What is expected – In the Lucene.Net blog post below, what gram lengths are used when a word is exactly five letters long?

Page –
Gopika's Blog: 4/1/09

Scoring and Ranking in Lucene.Net

Scoring feature is used to prioritize and sort the search results by considering their relevance to the search query. For the scoring formula several facts are used. Below the formula which is used to calculate the score value is shown.

Score for term t in document d = ∑ tf (t in d).idf(t).boost(t.field in d).lengthNorm(t.field in d)

Below table is listed how those functions are calculated and the description of those functions.

Function	Description
tf (t in d) = sqrt(freq)	Term frequency factor for the term (t) in the document (d). This factor result to have high score value for a document where more frequent a term occurred.
idf(t) = log(numDocs/(docFreq+1)) + 1	Inverse document frequency of the term. Common terms are less important than uncommon ones. This factor gives high value to a term which occurs only in few documents and low value to a term which occurs in most documents
boost(t.field in d)	Field boost, as set during indexing. Boosting is used to give high priority for a term or field. This is useful for similarity search to provide high priority for most important area.
lengthNorm(t.field in d)= 1/sqrt(numTerms)	Normalization value of a field, given the number of terms within the field. This value is computed during indexing and stored in the index. This factor returns a higher score when a term matched in fields with less terms

Ranking of the search results are based on the score value of the result. Documents which have high score value have high rank and documents which have low score value have low rank.

Did You Mean Feature for a Search Application

This article describes how the suggesting word feature is used for a Searching application which uses Lucene.Net for indexing and searching.
Suggesting word feature is mainly useful when a user input some misspelled words and to suggest the correct word to the user.

To implement the Did You Mean feature by suggesting words, n-gram method is used. n-gram method divides the given misspelled word into sub words by considering the length of the word.
The idea behind with the n-gram method for suggesting word feature is that the misspelling occurs due to mainly one or two letters. Therefore it will only affects few n-grams. Therefore we can recognize the correct word by taking the word which share high proportion of n-grams with the misspelled word.

n-grams are created considering the length of the word.
If the word length greater than five, two grams are created having the length of three and four.
If the word length is five, then the length of the grams are two and three.
If the word length is less than five, then the length of the grams are one and two.

If we consider the misspelled word "university", then the n-gram query is like
start 3: uni^2.0 end:ity gram 3:uni gram 3:niv gram 3:ive gram 3: ves gram 3:esi gram 3:sit gram 3:ity start 4:univ^2.0 end 4:sity gram 4:univ gram 4:nive gram 4:ives gram 4:vesi gram 4:esit gram 4:sity

We index the start and end n-grams seperately because they are positional unlike other n-grams.

A block of data –
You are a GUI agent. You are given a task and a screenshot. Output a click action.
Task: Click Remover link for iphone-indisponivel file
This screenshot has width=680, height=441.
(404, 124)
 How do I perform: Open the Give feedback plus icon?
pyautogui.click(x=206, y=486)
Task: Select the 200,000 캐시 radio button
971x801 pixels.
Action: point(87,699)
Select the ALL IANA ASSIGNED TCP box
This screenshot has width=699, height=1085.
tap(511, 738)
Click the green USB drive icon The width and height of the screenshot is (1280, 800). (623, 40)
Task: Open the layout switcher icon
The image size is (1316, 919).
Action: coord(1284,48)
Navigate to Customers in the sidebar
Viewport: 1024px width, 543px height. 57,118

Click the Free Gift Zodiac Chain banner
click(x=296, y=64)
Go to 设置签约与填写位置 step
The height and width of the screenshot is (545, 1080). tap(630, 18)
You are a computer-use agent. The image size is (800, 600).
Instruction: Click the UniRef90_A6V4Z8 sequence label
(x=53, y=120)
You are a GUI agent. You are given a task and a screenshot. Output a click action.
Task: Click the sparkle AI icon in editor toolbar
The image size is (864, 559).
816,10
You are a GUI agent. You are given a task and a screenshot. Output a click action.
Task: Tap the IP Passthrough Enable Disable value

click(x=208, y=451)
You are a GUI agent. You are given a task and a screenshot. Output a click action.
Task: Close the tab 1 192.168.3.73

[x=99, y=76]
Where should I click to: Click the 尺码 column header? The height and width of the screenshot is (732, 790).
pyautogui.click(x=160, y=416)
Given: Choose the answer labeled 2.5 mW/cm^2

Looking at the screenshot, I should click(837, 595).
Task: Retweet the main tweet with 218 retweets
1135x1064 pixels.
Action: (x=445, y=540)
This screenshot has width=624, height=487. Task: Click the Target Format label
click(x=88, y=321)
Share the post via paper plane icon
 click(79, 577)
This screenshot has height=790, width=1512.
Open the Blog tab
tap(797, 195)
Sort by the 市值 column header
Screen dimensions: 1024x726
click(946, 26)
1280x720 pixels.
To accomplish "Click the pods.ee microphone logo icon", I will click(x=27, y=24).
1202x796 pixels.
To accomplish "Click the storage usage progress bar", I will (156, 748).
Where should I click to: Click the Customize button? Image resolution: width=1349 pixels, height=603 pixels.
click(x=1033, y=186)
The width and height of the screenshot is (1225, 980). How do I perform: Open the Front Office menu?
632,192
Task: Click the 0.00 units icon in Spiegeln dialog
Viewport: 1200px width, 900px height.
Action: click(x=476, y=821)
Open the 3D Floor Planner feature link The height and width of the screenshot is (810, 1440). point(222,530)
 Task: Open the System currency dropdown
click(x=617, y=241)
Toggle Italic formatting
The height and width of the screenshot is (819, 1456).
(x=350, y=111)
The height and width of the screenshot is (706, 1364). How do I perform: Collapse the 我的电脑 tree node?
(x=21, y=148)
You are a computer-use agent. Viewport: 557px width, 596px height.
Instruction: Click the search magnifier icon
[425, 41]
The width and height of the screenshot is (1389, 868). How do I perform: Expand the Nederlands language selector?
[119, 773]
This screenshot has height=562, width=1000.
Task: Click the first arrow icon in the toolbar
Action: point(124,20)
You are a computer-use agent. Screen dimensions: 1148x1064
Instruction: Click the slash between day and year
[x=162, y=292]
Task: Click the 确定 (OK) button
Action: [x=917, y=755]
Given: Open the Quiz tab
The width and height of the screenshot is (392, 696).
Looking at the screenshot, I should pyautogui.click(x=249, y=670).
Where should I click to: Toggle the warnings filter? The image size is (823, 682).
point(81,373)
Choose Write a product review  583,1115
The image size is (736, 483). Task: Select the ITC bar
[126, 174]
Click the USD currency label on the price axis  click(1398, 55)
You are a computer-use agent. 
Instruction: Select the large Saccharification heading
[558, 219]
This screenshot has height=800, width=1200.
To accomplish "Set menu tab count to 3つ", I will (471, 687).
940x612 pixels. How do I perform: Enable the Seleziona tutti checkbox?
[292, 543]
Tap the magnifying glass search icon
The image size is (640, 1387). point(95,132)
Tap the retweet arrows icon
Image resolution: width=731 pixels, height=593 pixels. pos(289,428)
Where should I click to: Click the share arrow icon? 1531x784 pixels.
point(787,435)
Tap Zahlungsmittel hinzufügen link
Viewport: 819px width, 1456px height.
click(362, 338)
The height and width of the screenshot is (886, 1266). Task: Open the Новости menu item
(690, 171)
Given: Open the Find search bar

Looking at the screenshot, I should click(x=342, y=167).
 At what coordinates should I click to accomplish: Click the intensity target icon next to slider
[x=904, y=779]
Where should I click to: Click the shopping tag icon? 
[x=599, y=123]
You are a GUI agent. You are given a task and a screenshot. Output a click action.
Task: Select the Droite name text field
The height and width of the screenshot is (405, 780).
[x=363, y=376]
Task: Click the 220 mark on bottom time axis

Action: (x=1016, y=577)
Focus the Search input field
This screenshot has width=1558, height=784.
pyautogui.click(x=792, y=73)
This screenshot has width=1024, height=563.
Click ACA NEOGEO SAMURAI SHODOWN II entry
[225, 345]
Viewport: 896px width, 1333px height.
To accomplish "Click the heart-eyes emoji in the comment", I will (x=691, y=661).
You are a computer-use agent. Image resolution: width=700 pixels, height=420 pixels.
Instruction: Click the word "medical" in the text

Final answer – Two and three.